Stored entries
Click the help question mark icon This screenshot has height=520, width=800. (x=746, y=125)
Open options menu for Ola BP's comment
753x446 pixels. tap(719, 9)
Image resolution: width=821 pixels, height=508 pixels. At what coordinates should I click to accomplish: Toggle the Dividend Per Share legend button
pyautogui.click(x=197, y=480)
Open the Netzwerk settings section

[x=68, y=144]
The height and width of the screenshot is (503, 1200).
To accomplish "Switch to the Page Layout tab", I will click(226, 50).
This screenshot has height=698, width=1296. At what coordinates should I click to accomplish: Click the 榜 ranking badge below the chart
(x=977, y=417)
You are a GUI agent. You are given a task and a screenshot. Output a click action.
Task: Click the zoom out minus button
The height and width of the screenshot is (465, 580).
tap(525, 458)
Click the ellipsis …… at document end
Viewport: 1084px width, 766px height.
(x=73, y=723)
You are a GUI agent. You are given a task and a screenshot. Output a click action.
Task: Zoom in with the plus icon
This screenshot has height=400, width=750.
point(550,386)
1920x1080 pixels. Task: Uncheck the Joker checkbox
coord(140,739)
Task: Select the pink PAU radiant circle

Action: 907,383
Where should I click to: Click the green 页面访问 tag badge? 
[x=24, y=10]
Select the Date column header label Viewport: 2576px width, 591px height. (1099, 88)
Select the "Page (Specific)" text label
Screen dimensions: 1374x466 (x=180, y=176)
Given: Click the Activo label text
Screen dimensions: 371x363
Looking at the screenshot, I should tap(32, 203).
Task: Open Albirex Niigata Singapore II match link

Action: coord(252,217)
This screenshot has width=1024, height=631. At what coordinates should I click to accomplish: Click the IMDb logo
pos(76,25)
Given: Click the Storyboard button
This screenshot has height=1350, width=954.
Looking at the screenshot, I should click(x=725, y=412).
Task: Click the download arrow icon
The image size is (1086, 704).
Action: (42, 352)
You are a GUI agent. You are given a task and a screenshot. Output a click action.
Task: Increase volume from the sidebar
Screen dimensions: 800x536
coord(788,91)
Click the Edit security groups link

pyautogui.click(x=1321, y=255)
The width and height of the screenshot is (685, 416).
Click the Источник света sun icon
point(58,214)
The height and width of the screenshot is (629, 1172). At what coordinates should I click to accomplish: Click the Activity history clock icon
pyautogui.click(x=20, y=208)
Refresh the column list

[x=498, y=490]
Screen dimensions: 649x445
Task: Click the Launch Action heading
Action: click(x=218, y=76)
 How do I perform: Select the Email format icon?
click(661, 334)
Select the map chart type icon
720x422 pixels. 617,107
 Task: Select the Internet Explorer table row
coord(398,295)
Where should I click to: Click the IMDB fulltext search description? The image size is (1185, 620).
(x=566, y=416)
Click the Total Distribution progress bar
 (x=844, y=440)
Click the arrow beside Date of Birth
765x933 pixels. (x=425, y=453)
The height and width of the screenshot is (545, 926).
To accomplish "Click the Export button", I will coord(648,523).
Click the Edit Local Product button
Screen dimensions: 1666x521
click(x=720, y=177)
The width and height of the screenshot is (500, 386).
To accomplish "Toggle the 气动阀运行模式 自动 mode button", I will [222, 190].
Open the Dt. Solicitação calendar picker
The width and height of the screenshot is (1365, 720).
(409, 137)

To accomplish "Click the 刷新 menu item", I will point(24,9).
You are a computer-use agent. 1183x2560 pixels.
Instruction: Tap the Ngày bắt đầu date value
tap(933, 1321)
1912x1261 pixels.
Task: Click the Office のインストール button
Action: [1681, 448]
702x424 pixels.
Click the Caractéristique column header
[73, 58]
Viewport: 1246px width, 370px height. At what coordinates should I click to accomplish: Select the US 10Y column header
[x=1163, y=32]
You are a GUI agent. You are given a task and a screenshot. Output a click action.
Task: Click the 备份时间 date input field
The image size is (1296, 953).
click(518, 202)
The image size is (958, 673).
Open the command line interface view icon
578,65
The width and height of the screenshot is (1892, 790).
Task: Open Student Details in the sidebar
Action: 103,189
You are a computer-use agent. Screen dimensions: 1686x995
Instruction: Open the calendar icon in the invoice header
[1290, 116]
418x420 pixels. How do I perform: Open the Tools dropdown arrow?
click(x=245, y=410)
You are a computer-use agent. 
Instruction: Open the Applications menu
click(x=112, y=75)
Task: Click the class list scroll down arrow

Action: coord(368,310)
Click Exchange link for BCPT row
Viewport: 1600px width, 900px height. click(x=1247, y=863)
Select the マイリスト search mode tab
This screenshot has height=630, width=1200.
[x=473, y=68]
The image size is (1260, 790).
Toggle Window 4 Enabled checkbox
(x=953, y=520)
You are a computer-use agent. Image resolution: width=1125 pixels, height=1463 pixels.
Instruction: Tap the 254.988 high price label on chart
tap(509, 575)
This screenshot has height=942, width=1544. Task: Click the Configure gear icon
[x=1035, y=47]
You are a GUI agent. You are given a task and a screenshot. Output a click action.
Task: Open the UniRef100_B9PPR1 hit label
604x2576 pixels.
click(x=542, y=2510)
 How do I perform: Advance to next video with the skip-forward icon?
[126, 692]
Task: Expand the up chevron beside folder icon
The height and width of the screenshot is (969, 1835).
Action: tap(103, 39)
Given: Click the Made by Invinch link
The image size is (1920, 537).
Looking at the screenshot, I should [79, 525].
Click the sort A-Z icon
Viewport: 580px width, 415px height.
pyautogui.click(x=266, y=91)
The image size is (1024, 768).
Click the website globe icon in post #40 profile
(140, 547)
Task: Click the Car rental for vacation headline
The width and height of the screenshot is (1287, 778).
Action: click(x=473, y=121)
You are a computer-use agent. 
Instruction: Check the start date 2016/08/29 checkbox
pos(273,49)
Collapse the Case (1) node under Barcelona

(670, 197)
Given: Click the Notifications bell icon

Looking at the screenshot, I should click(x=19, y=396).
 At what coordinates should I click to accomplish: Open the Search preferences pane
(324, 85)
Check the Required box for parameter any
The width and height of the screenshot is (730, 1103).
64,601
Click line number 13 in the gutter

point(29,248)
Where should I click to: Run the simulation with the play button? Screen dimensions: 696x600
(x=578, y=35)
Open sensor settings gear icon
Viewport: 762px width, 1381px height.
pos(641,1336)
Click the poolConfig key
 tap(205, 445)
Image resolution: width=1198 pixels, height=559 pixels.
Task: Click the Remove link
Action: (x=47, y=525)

* WHAT IS NEEDED *
Every record above is to be copied out again exactly as written.

* EXERCISE SOLUTION *
Click the help question mark icon This screenshot has height=520, width=800. (x=746, y=125)
Open options menu for Ola BP's comment
753x446 pixels. tap(719, 9)
Image resolution: width=821 pixels, height=508 pixels. At what coordinates should I click to accomplish: Toggle the Dividend Per Share legend button
pyautogui.click(x=197, y=480)
Open the Netzwerk settings section

[x=68, y=144]
The height and width of the screenshot is (503, 1200).
To accomplish "Switch to the Page Layout tab", I will click(226, 50).
This screenshot has height=698, width=1296. At what coordinates should I click to accomplish: Click the 榜 ranking badge below the chart
(x=977, y=417)
You are a GUI agent. You are given a task and a screenshot. Output a click action.
Task: Click the zoom out minus button
The height and width of the screenshot is (465, 580).
tap(525, 458)
Click the ellipsis …… at document end
Viewport: 1084px width, 766px height.
(x=73, y=723)
You are a GUI agent. You are given a task and a screenshot. Output a click action.
Task: Zoom in with the plus icon
This screenshot has height=400, width=750.
point(550,386)
1920x1080 pixels. Task: Uncheck the Joker checkbox
coord(140,739)
Task: Select the pink PAU radiant circle

Action: 907,383
Where should I click to: Click the green 页面访问 tag badge? 
[x=24, y=10]
Select the Date column header label Viewport: 2576px width, 591px height. (1099, 88)
Select the "Page (Specific)" text label
Screen dimensions: 1374x466 (x=180, y=176)
Given: Click the Activo label text
Screen dimensions: 371x363
Looking at the screenshot, I should tap(32, 203).
Task: Open Albirex Niigata Singapore II match link

Action: coord(252,217)
This screenshot has width=1024, height=631. At what coordinates should I click to accomplish: Click the IMDb logo
pos(76,25)
Given: Click the Storyboard button
This screenshot has height=1350, width=954.
Looking at the screenshot, I should click(x=725, y=412).
Task: Click the download arrow icon
The image size is (1086, 704).
Action: (42, 352)
You are a GUI agent. You are given a task and a screenshot. Output a click action.
Task: Increase volume from the sidebar
Screen dimensions: 800x536
coord(788,91)
Click the Edit security groups link

pyautogui.click(x=1321, y=255)
The width and height of the screenshot is (685, 416).
Click the Источник света sun icon
point(58,214)
The height and width of the screenshot is (629, 1172). At what coordinates should I click to accomplish: Click the Activity history clock icon
pyautogui.click(x=20, y=208)
Refresh the column list

[x=498, y=490]
Screen dimensions: 649x445
Task: Click the Launch Action heading
Action: click(x=218, y=76)
 How do I perform: Select the Email format icon?
click(661, 334)
Select the map chart type icon
720x422 pixels. 617,107
 Task: Select the Internet Explorer table row
coord(398,295)
Where should I click to: Click the IMDB fulltext search description? The image size is (1185, 620).
(x=566, y=416)
Click the Total Distribution progress bar
 (x=844, y=440)
Click the arrow beside Date of Birth
765x933 pixels. (x=425, y=453)
The height and width of the screenshot is (545, 926).
To accomplish "Click the Export button", I will coord(648,523).
Click the Edit Local Product button
Screen dimensions: 1666x521
click(x=720, y=177)
The width and height of the screenshot is (500, 386).
To accomplish "Toggle the 气动阀运行模式 自动 mode button", I will [222, 190].
Open the Dt. Solicitação calendar picker
The width and height of the screenshot is (1365, 720).
(409, 137)

To accomplish "Click the 刷新 menu item", I will point(24,9).
You are a computer-use agent. 1183x2560 pixels.
Instruction: Tap the Ngày bắt đầu date value
tap(933, 1321)
1912x1261 pixels.
Task: Click the Office のインストール button
Action: [1681, 448]
702x424 pixels.
Click the Caractéristique column header
[73, 58]
Viewport: 1246px width, 370px height. At what coordinates should I click to accomplish: Select the US 10Y column header
[x=1163, y=32]
You are a GUI agent. You are given a task and a screenshot. Output a click action.
Task: Click the 备份时间 date input field
The image size is (1296, 953).
click(518, 202)
The image size is (958, 673).
Open the command line interface view icon
578,65
The width and height of the screenshot is (1892, 790).
Task: Open Student Details in the sidebar
Action: 103,189
You are a computer-use agent. Screen dimensions: 1686x995
Instruction: Open the calendar icon in the invoice header
[1290, 116]
418x420 pixels. How do I perform: Open the Tools dropdown arrow?
click(x=245, y=410)
You are a computer-use agent. 
Instruction: Open the Applications menu
click(x=112, y=75)
Task: Click the class list scroll down arrow

Action: coord(368,310)
Click Exchange link for BCPT row
Viewport: 1600px width, 900px height. click(x=1247, y=863)
Select the マイリスト search mode tab
This screenshot has height=630, width=1200.
[x=473, y=68]
The image size is (1260, 790).
Toggle Window 4 Enabled checkbox
(x=953, y=520)
You are a computer-use agent. Image resolution: width=1125 pixels, height=1463 pixels.
Instruction: Tap the 254.988 high price label on chart
tap(509, 575)
This screenshot has height=942, width=1544. Task: Click the Configure gear icon
[x=1035, y=47]
You are a GUI agent. You are given a task and a screenshot. Output a click action.
Task: Open the UniRef100_B9PPR1 hit label
604x2576 pixels.
click(x=542, y=2510)
 How do I perform: Advance to next video with the skip-forward icon?
[126, 692]
Task: Expand the up chevron beside folder icon
The height and width of the screenshot is (969, 1835).
Action: tap(103, 39)
Given: Click the Made by Invinch link
The image size is (1920, 537).
Looking at the screenshot, I should [79, 525].
Click the sort A-Z icon
Viewport: 580px width, 415px height.
pyautogui.click(x=266, y=91)
The image size is (1024, 768).
Click the website globe icon in post #40 profile
(140, 547)
Task: Click the Car rental for vacation headline
The width and height of the screenshot is (1287, 778).
Action: click(x=473, y=121)
You are a computer-use agent. 
Instruction: Check the start date 2016/08/29 checkbox
pos(273,49)
Collapse the Case (1) node under Barcelona

(670, 197)
Given: Click the Notifications bell icon

Looking at the screenshot, I should click(x=19, y=396).
 At what coordinates should I click to accomplish: Open the Search preferences pane
(324, 85)
Check the Required box for parameter any
The width and height of the screenshot is (730, 1103).
64,601
Click line number 13 in the gutter

point(29,248)
Where should I click to: Run the simulation with the play button? Screen dimensions: 696x600
(x=578, y=35)
Open sensor settings gear icon
Viewport: 762px width, 1381px height.
pos(641,1336)
Click the poolConfig key
 tap(205, 445)
Image resolution: width=1198 pixels, height=559 pixels.
Task: Click the Remove link
Action: (x=47, y=525)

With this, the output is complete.